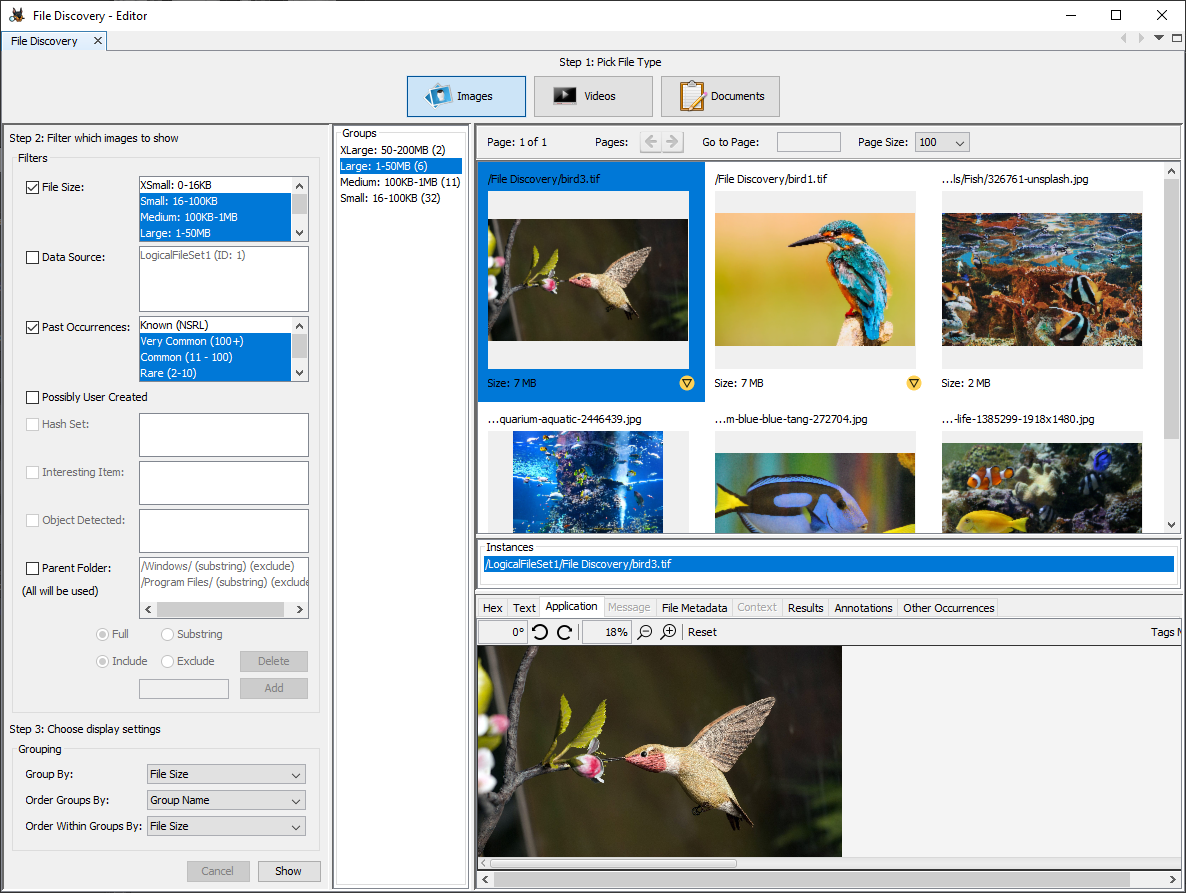Select the 326761-unsplash.jpg fish thumbnail
Viewport: 1186px width, 893px height.
(1041, 278)
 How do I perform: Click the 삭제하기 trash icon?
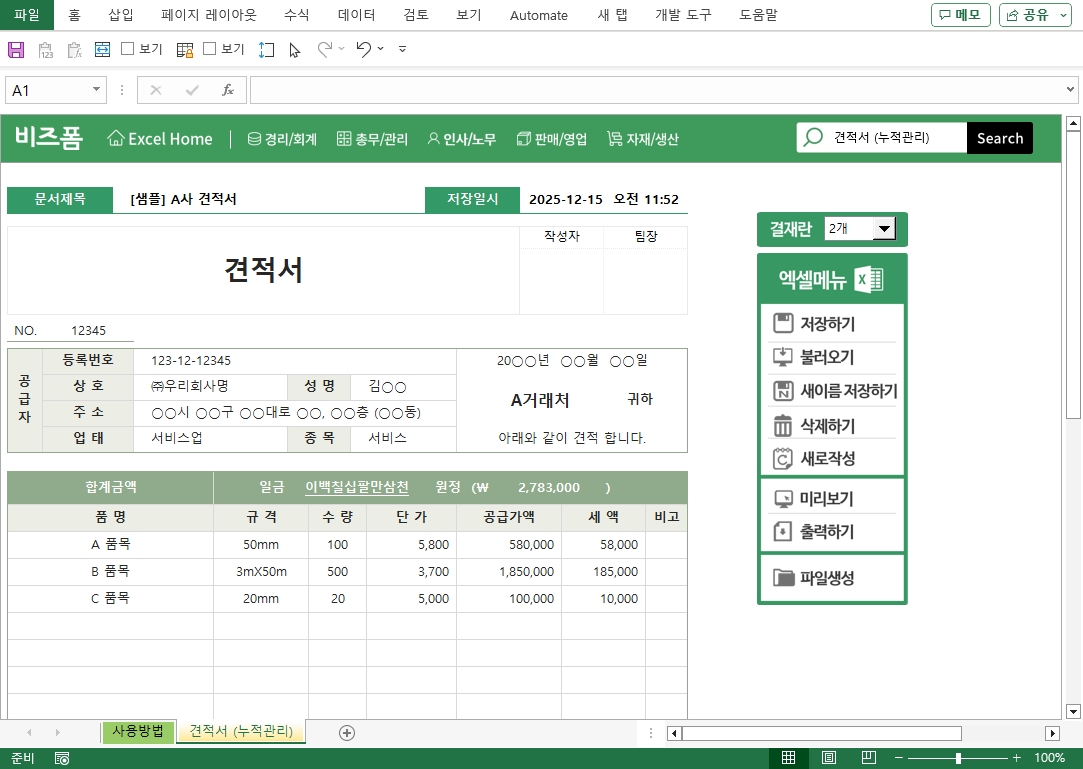tap(782, 425)
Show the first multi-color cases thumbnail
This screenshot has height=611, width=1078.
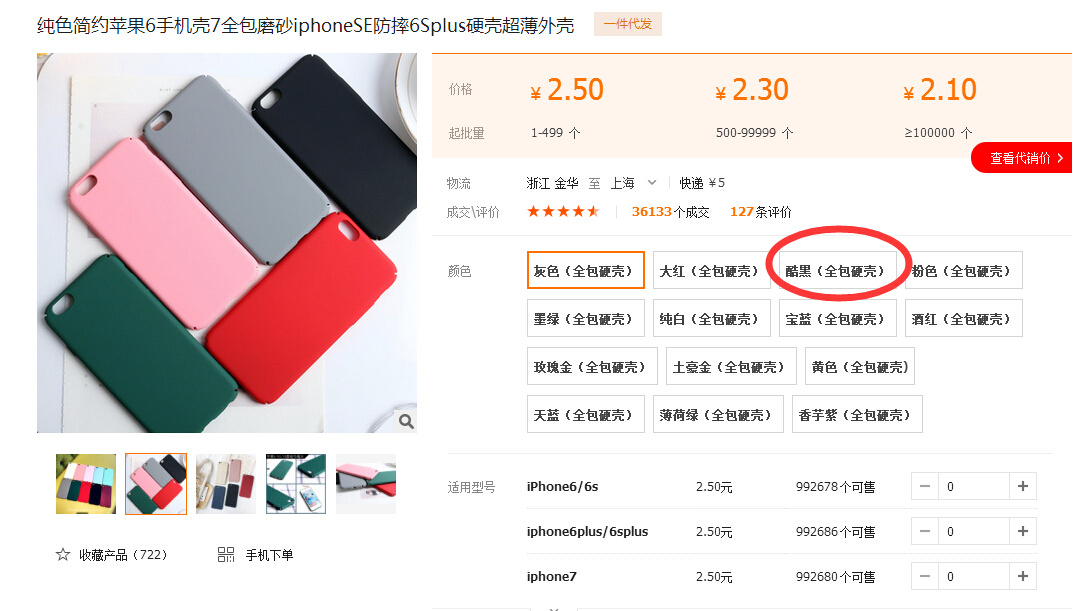click(x=86, y=484)
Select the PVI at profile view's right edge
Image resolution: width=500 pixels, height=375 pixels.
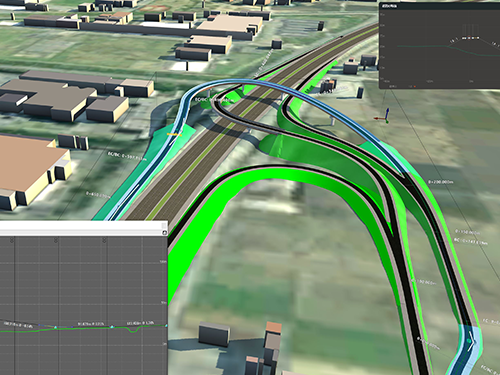point(166,325)
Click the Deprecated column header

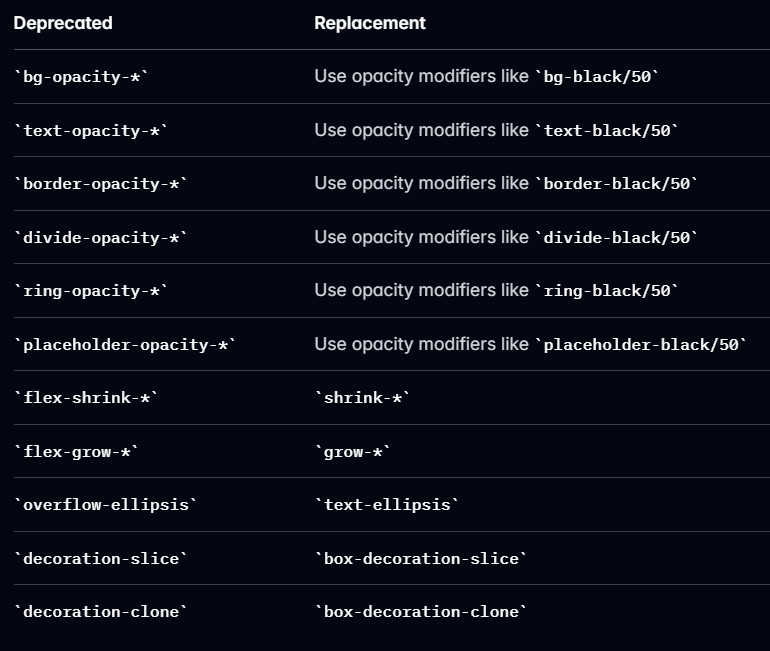pos(63,23)
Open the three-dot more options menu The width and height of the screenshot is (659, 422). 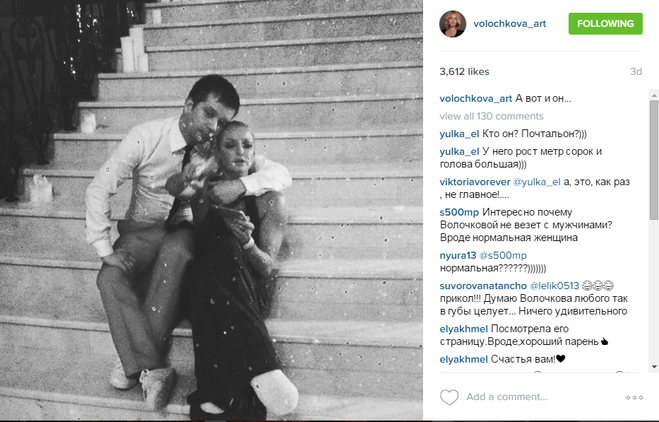click(634, 397)
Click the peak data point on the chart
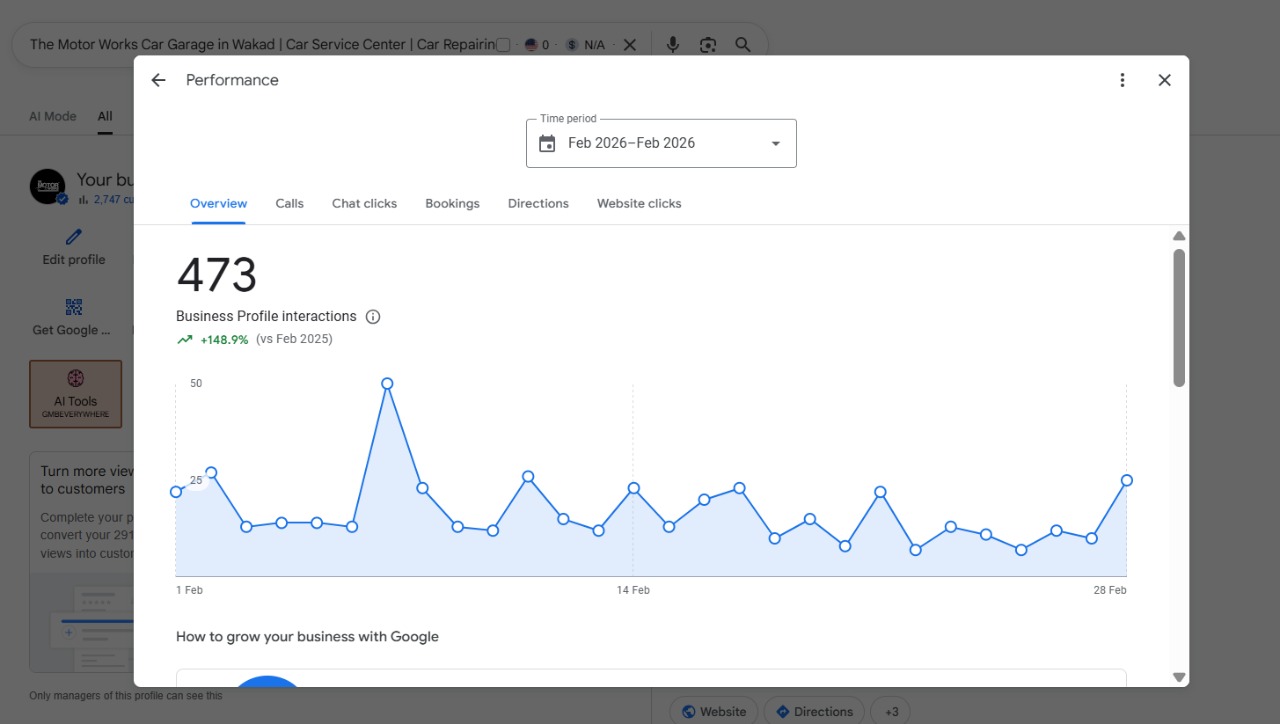 pos(387,383)
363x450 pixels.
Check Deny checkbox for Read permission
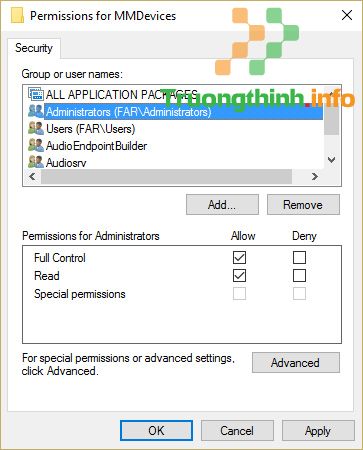(299, 276)
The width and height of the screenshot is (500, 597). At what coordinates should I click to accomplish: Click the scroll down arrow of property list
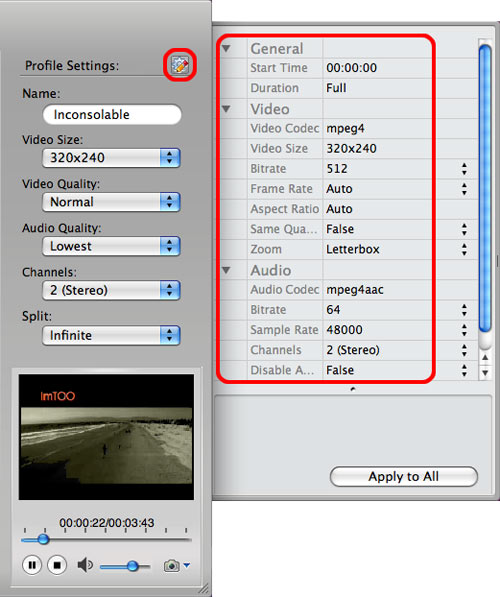click(485, 372)
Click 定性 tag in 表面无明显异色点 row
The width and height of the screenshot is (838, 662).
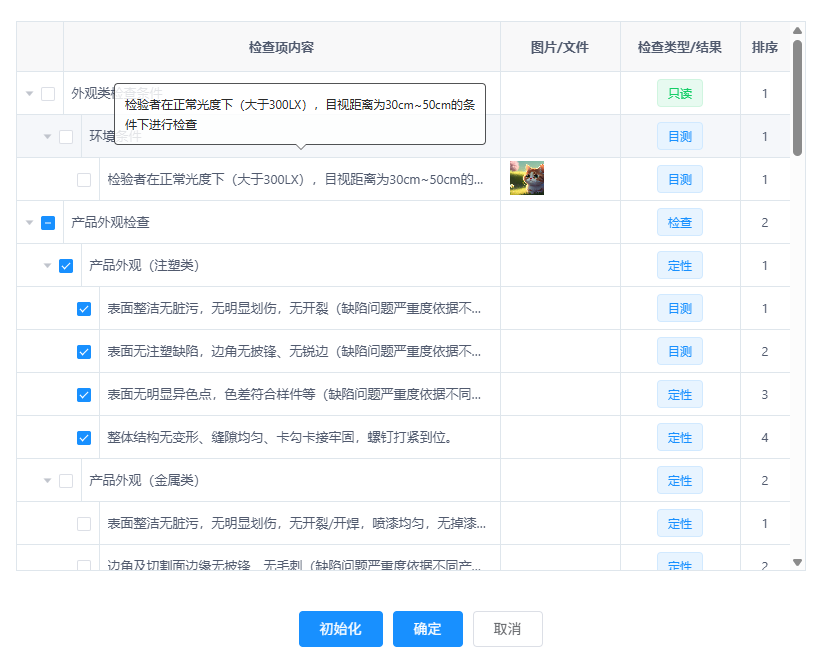680,394
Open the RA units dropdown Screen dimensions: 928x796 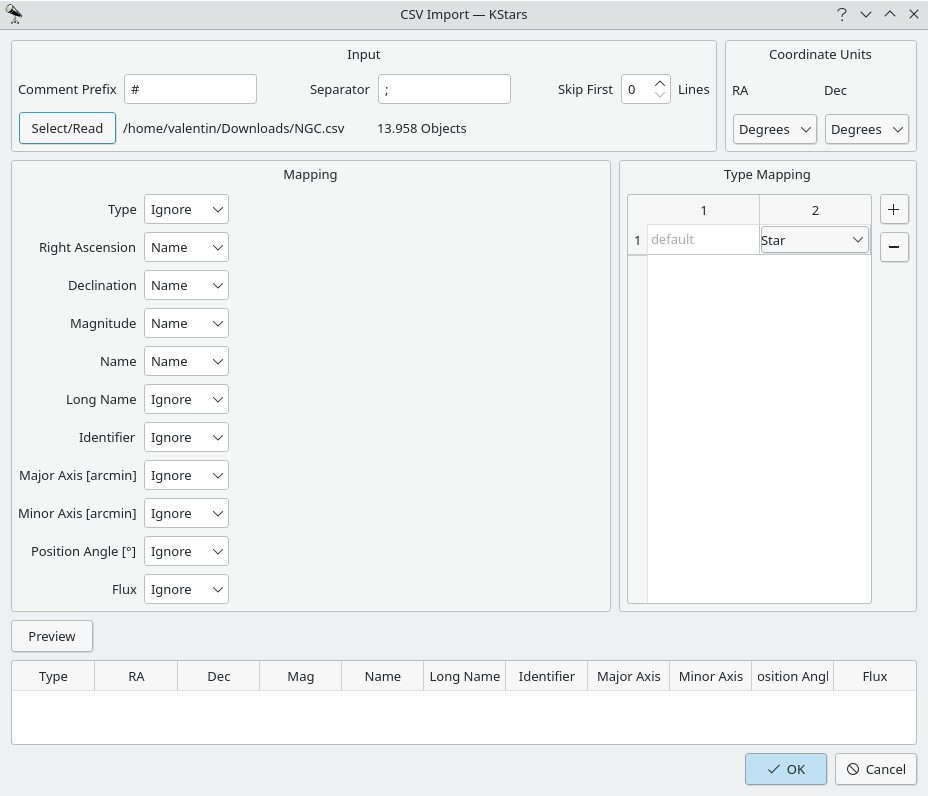click(x=775, y=129)
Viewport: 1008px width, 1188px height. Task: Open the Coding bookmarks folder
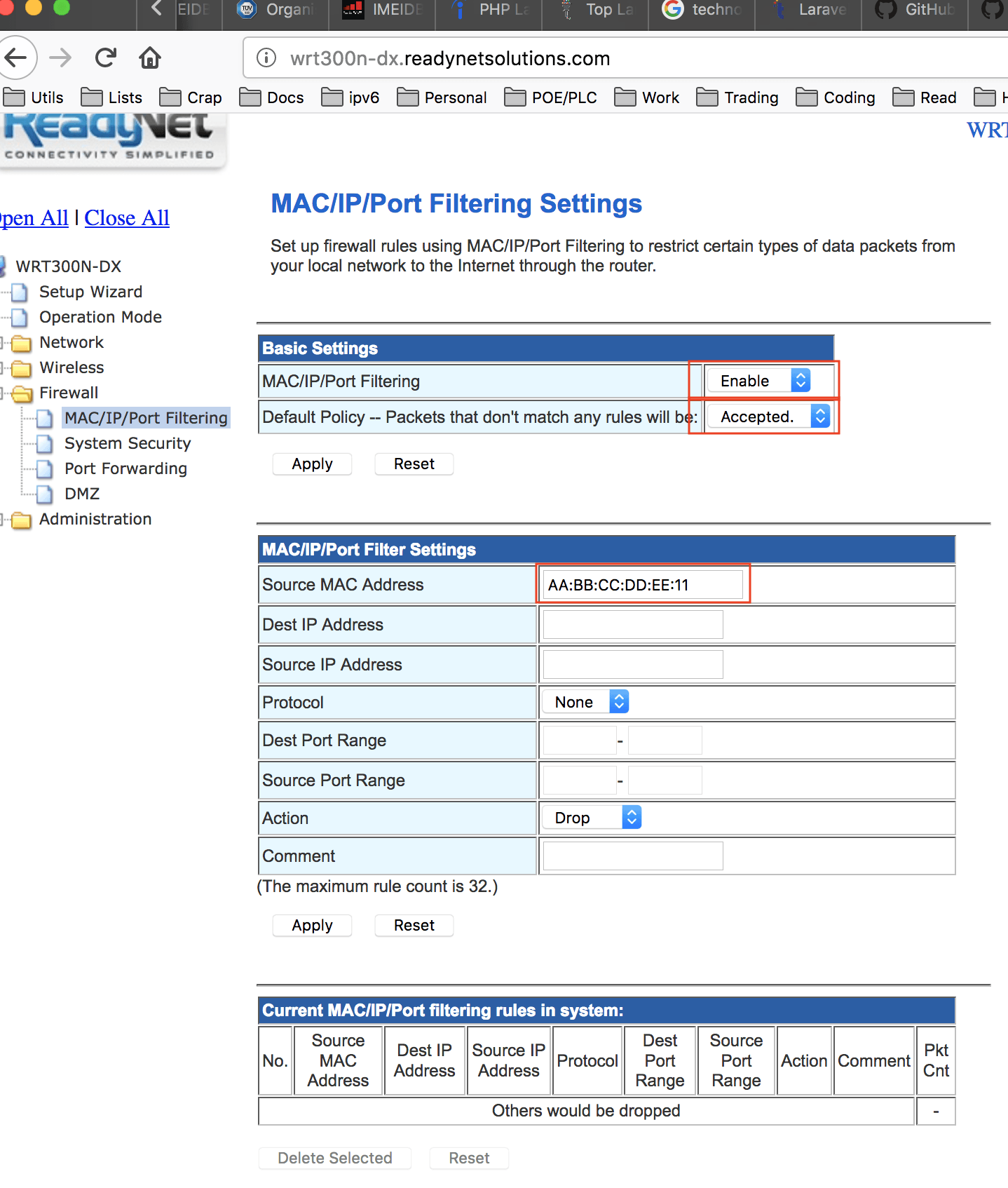click(836, 97)
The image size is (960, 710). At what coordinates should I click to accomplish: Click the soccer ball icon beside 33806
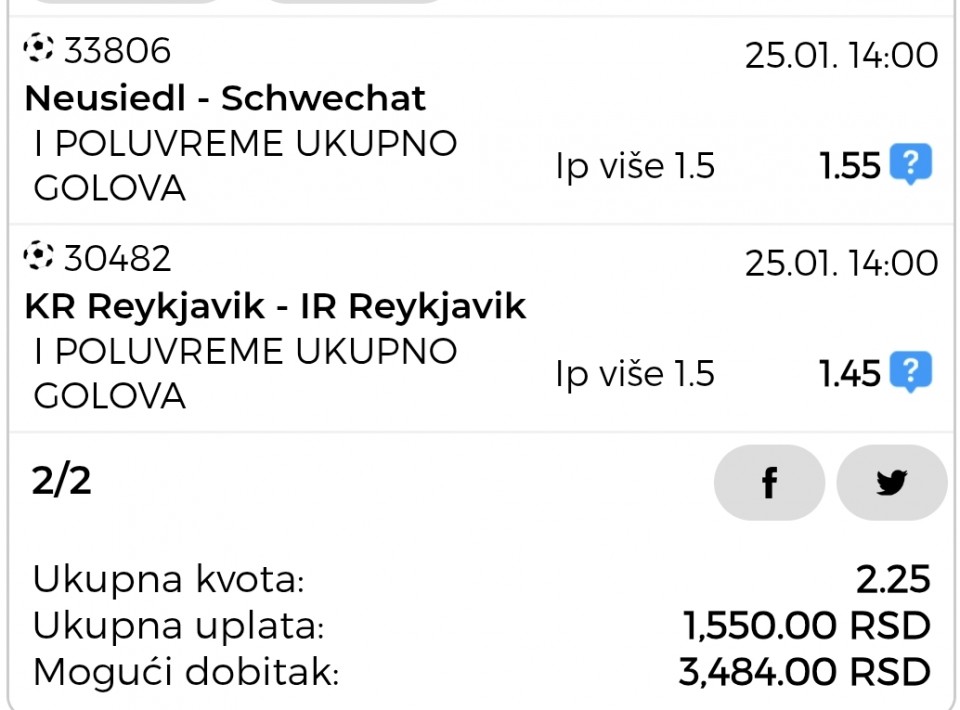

▶ PROBLEM DESCRIPTION:
Could you write out, word for word, the lines from the one containing "Viewport: 1008px width, 1188px" through the last line of the records, leaving out the pictures?

▶ ANSWER BELOW:
Viewport: 1008px width, 1188px height. Task: Open the Coding bookmarks folder
click(836, 97)
The image size is (960, 710). At what coordinates should I click to accomplish: Click the soccer ball icon beside 33806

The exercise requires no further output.